Check Out Telehealth Update

According to the proposed rule, CMS is still figuring out whether to make permanent certain codes that it temporarily added to the Medicare telehealth services list during the pandemic.

“CMS is proposing to allow certain services added to the Medicare telehealth list to remain on the list to the end of December 31, 2023, so that there is a glide path to evaluate whether the services should be permanently added to the telehealth list following the COVID-19 PHE,” the fact sheet says. This will give stakeholders extra time to weigh in on the additions, especially as the pandemic rages on.

Mental health, too: CMS wants to harness recent legislation to allow patients access to “telehealth services for diagnosis, evaluation, and treatment of mental health disorders” anywhere, including in the privacy of their own homes, a CMS fact sheet indicates.

The proposed changes would enable “mental and behavioral health providers to furnish audio-only telehealth services to established patients in their homes if such patients either have technical limitations or choose not to use interactive video,” point out attorneys Gregory Tanner and Jennifer Whitton with Baker & Hostetler LLP in Atlanta in online legal analysis.

Plus: The pandemic highlighted access issues for rural and underserved populations, so CMS also intends to pay for mental health visits at Rural Health Clinics (RHCs) and Federally Qualified Health Centers (FQHCs), according to the proposed rule.

CMS also plans to add “a new category of digital health services — Remote Therapeutic Monitoring (RTM) — to complement the existing suite of Remote Physiological Monitoring (RPM) codes covered under Medicare,” note Tampa, Florida-based attorneys Nathaniel M. Lacktman and Thomas B. Ferrante with Foley & Lardner LLP in online legal analysis.

“These codes may very well bridge existing policy gaps in RPM services by enabling CMS to cover monitoring of data collected in various means not available under RPM,” explains Washington, D.C.-based attorney Jacob Harper with Morgan, Lewis & Bockius LLP in online legal analysis.

Notice Critical Care and Global Surgery Plans

While CMS continues to collect data to value surgical services, the agency plans to “bundle critical care visits with procedure codes that have a global surgical period,” according to the proposed rule

Reasoning: Because some procedures that currently have 10- and 90-day global packages include critical care visits, CMS wants to include those services in all global packages.

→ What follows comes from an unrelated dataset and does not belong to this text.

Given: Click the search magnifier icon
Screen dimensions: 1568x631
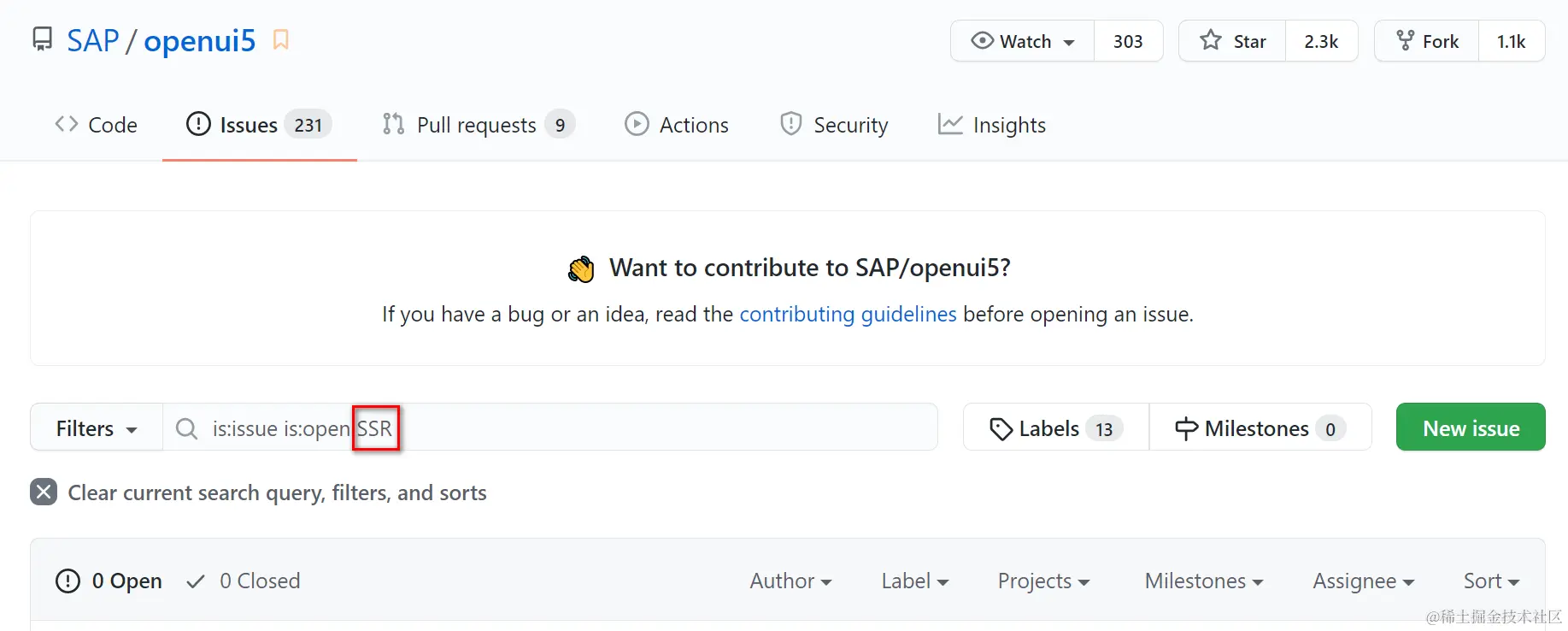Looking at the screenshot, I should (x=186, y=428).
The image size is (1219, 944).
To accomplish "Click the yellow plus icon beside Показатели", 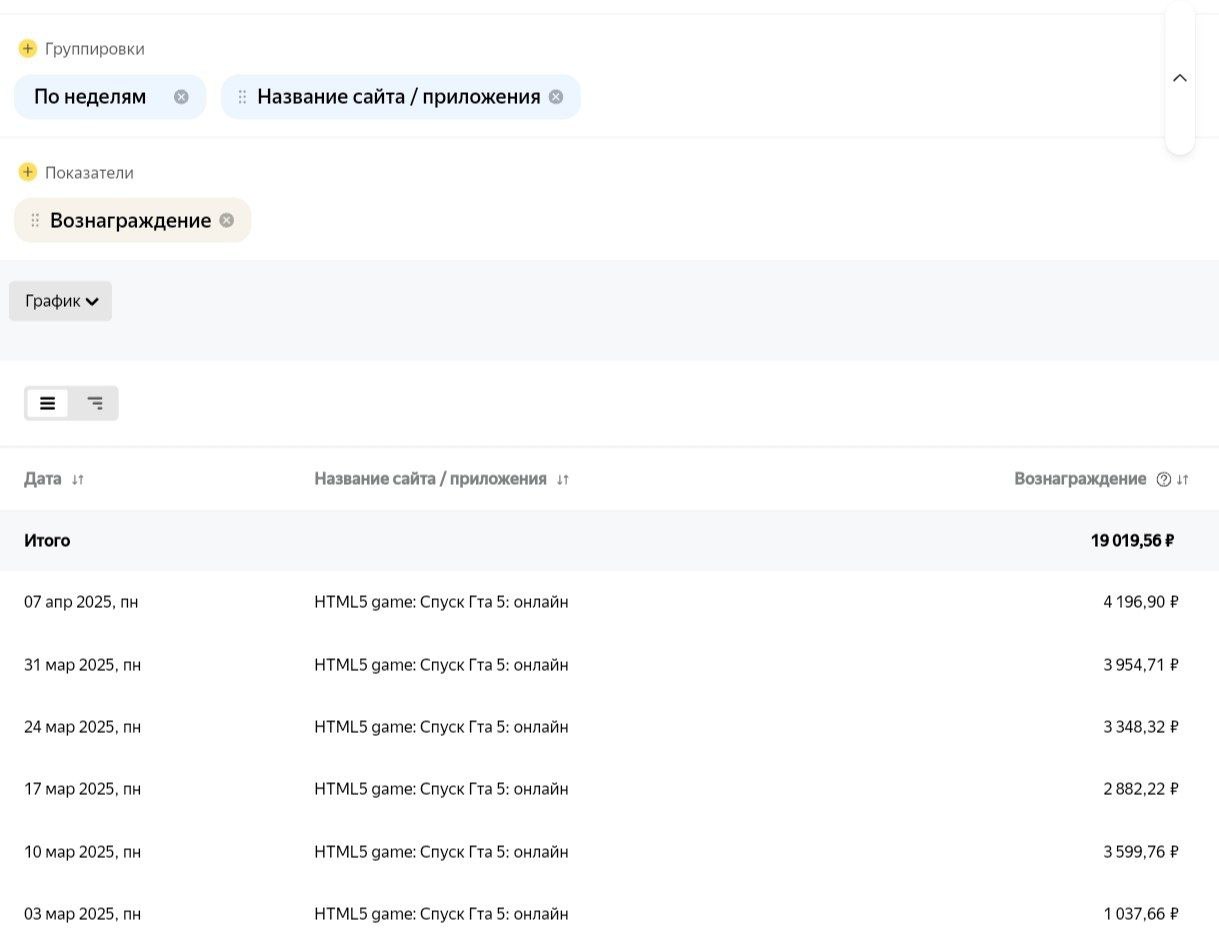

The proposed rule states, “We note that this proposal contrasts with the current policy as described in the Medicare Claims Processing Manual, which states that critical care visits are unbundled from procedures with a global surgical period as long as the critical care service was unrelated to the procedure.”

Spotlight Patient Access and Equity Proposals

The COVID-19 PHE was a factor in the substantial policymaking, but CMS maintains that many of the suggested changes address longstanding issues in healthcare and health equity that the pandemic revealed.

“Over the past year, the public health emergency has highlighted the disparities in the U.S. health care system, while at the same time demonstrating the positive impact of innovative policies to reduce these disparities,” explains CMS Administrator Chiquita Brooks-LaSure in a release on the proposed rule. “CMS aims to take the lessons learned during this time and move forward toward a system where no patient is left out and everyone has access to comprehensive quality health services.”

CMS is accepting comments on the proposed rule through Sept. 13.

Resource: Find the CY 2022 MPFS proposals in the Federal Register at www.federalregister.gov/documents/2021/07/23/2021-14973/medicare-program-cy-2022-payment-policies-under-the-physician-fee-schedule-and-other-changes-to-part.